China's pharmaceutical industry now ranks second largest in the world, accounting for about 30 percent of the global total of innovative drugs being researched, said Yang Sheng, deputy head of the National Medical Products Administration at a press conference on August 22. Since the start of the 14th Five-Year Plan (2021-25), China has approved 204 innovative drugs and 265 innovative medical devices, Yang said.
China's growing role in biotechnological innovation has received increasingly more global attention, with its innovative drug development making great strides in quantity and quality.
According to Bloomberg, in 2015, the year China began reforming its drug regulatory system, it contributed only 160 compounds — less than 6 percent of the world's pipeline of innovative drugs. Over the following decade, however, China's presence in global drug research surged. By 2024, more than 1,250 novel medicines — including those for cancer and weight-loss — entered development in China, far surpassing the European Union and close to the U.S.'s total of about 1,440.
From 2020 to 2024, 20 of the world's top 50 producers of innovative drug candidates were Chinese companies, compared with only five in the previous five years, Bloomberg reported.
The statistics support The Economist's observation that Chinese pharmaceutical companies are at the cutting edge of development, creating innovative drugs at lower costs than their rivals, and making China the second-largest developer of new drugs after the U.S.

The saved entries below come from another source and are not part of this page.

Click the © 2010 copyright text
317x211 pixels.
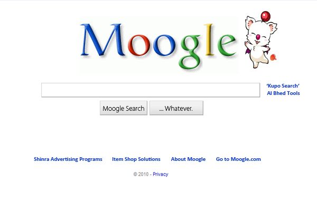141,174
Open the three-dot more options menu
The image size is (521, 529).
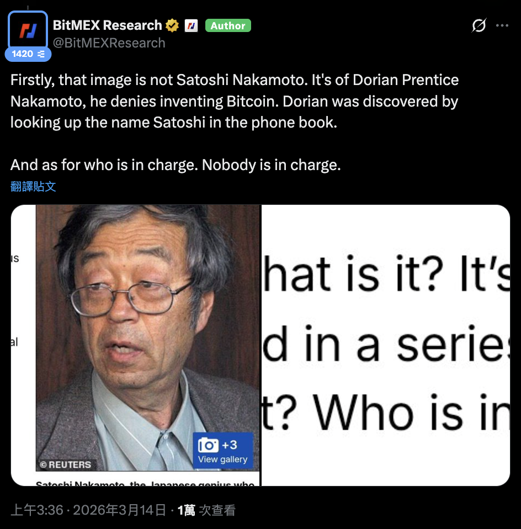(502, 25)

Beyond the numbers, the more important progress lies in the rising quality of Chinese biotech innovation. Now, the pace of deals between Western biopharma and China's biotech laboratories has accelerated rapidly. One reason is the improving quality of the drug compounds being developed, Andy Plump, head of research at Takeda Pharmaceutical, told BioPharma Dive, a leading industry publication. For example, China-based drugmaker BeiGene's blood cancer drug Brukinsa outperformed established treatments of the same type in 2024.
Analysts attribute China's rapid progress to several factors. One key factor behind the rise of China's novel medicines is its faster and cheaper clinical trials.
The Economist said China's biotech boom has been propelled by a vast patient pool that simplifies recruitment, along with government incentives encouraging hospitals and doctors to back research, adding that, "Faster trials have made Chinese drugs even more attractive to global drugmakers."
"Not only is China becoming a larger contributor to global clinical trials, but the cost of trials is not rising and the per patient trial cost is less than that in the U.S.," said Clinicaltrialsarena website, a part of global data analytics company GlobalData. To further accelerate novel drug development, China posted a draft policy this June, proposing to reduce the clinical trial review waiting period for novel medicines from the current 60 working days to 30 working days.
Another key driver is the inflow of capital and expertise. The Economist said China's vast domestic market attracts big drugmakers, bringing know-how and talent. Meanwhile, the Center for Strategic and International Studies said China has been bolstering intellectual property protections and investing heavily in both basic and applied research.
From policy support to global partnerships, China's biotech industry is on a strong growth trajectory. As innovation rises, the country is becoming a major player, destined to shape the future of global drug development.